— Aufgaben —
(A) Beantworte drei Fragen zum ausgewählten Abschnitt:
(i) Wovon sprach man, nachdem das Bimmeln aufgehört hatte?
(ii) Was tat die Krankenschwester?
(iii) Als was für eine Mutter hatte sich die Erzählerin bei ihren anderen Kindern eingestuft?
(B) Prüfe anhand des ausgewählten Abschnitts, ob die folgenden Aussagen stimmen:
(i) Das Kind ist jetzt gesund.
(ii) Die Erzählerin war erleichtert, als der Monitor ausgeschaltet wurde.
(iii) Die Erzählerin hatte übertriebene Fürsorge früher immer ernst genommen.
(C) Tausche im ausgewählten Abschnitt „Krankenschwester“ gegen „Hebamme“ und gib den Text von „Nach ein paar“ bis „weiter überwacht hätte.“ wieder.

— Ausgewählter Abschnitt —
Nach ein paar Tagen ließ man uns gehen. Das Bimmeln hatte aufgehört, man sprach von „leichten Anpassungsschwierigkeiten“. Mein Kind hatte sich an das Leben außerhalb meines Bauches gewöhnt. Sie ist jetzt gesund. Ich aber fühlte mich krank – vor Sorge. Als die Krankenschwester den Monitor ausschaltete, war ich zwar erleichtert, gleichzeitig fehlte mir die Möglichkeit zur Kontrolle. Und ich, die ich mich bei meinen anderen Kindern als souveräne, zuversichtliche Mutter eingestuft hatte, die gut loslassen konnte, die Panikmache, Sicherheitsdenken und übertriebene Fürsorge stets belächelt hatte, erwischte mich bei dem Gedanken, dass ich dieses Kind gerne weiter überwacht hätte.

— Ausgangsmaterial —
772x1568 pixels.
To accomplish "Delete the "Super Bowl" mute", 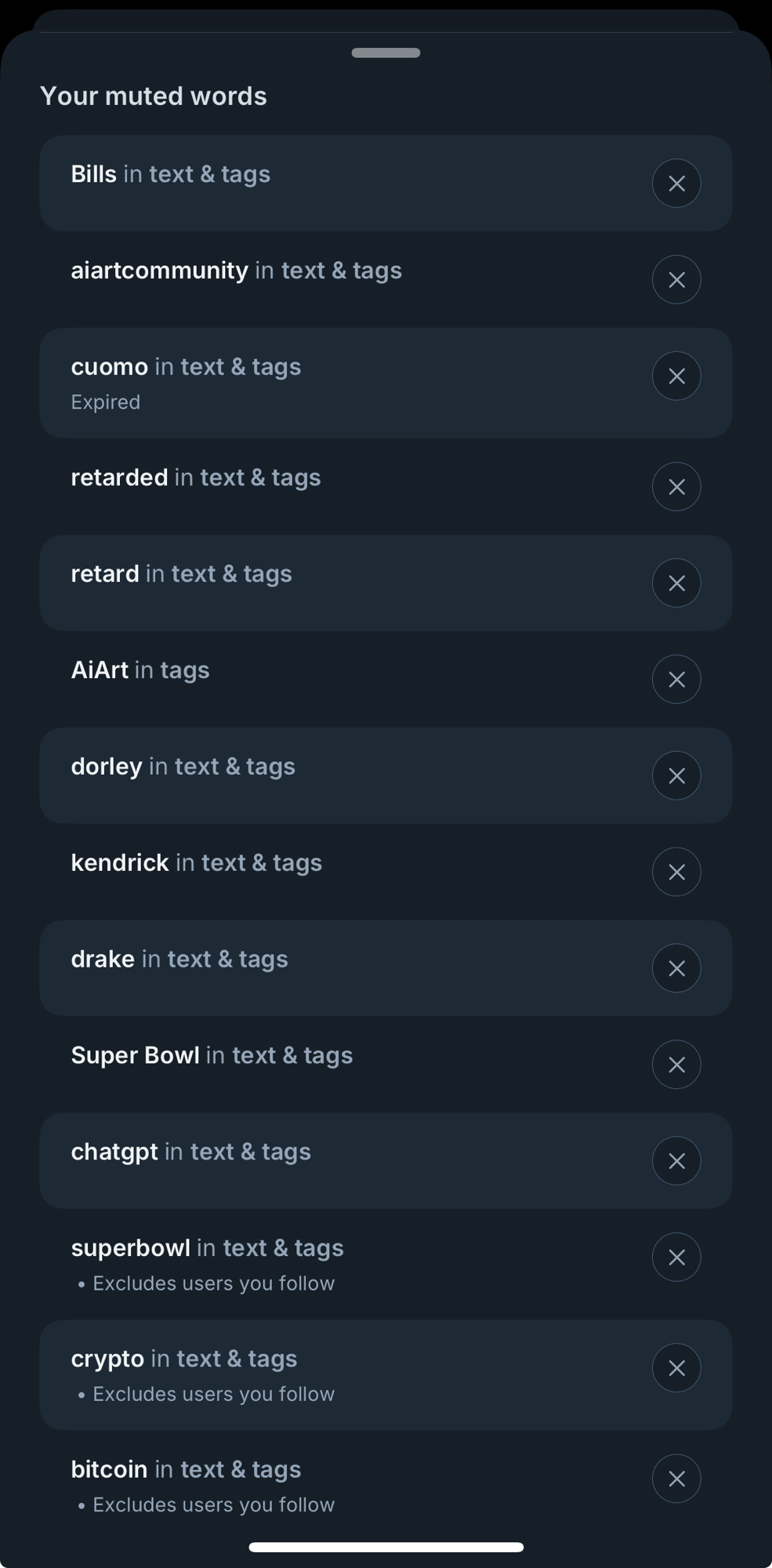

— Lösungen —
(A)
(i) Von „leichten Anpassungsschwierigkeiten“.
(ii) Sie schaltete den Monitor aus.
(iii) Als souveräne, zuversichtliche Mutter, die gut loslassen konnte.

(B)
(i) Ja: „Sie ist jetzt gesund.“
(ii) Ja: „war ich zwar erleichtert“
(iii) Nein: „die Panikmache, Sicherheitsdenken und übertriebene Fürsorge stets belächelt hatte“

(C)
Nach ein paar Tagen ließ man uns gehen. Das Bimmeln hatte aufgehört, man sprach von „leichten Anpassungsschwierigkeiten“. Mein Kind hatte sich an das Leben außerhalb meines Bauches gewöhnt. Sie ist jetzt gesund. Ich aber fühlte mich krank – vor Sorge. Als die Hebamme den Monitor ausschaltete, war ich zwar erleichtert, gleichzeitig fehlte mir die Möglichkeit zur Kontrolle. Und ich, die ich mich bei meinen anderen Kindern als souveräne, zuversichtliche Mutter eingestuft hatte, die gut loslassen konnte, die Panikmache, Sicherheitsdenken und übertriebene Fürsorge stets belächelt hatte, erwischte mich bei dem Gedanken, dass ich dieses Kind gerne weiter überwacht hätte.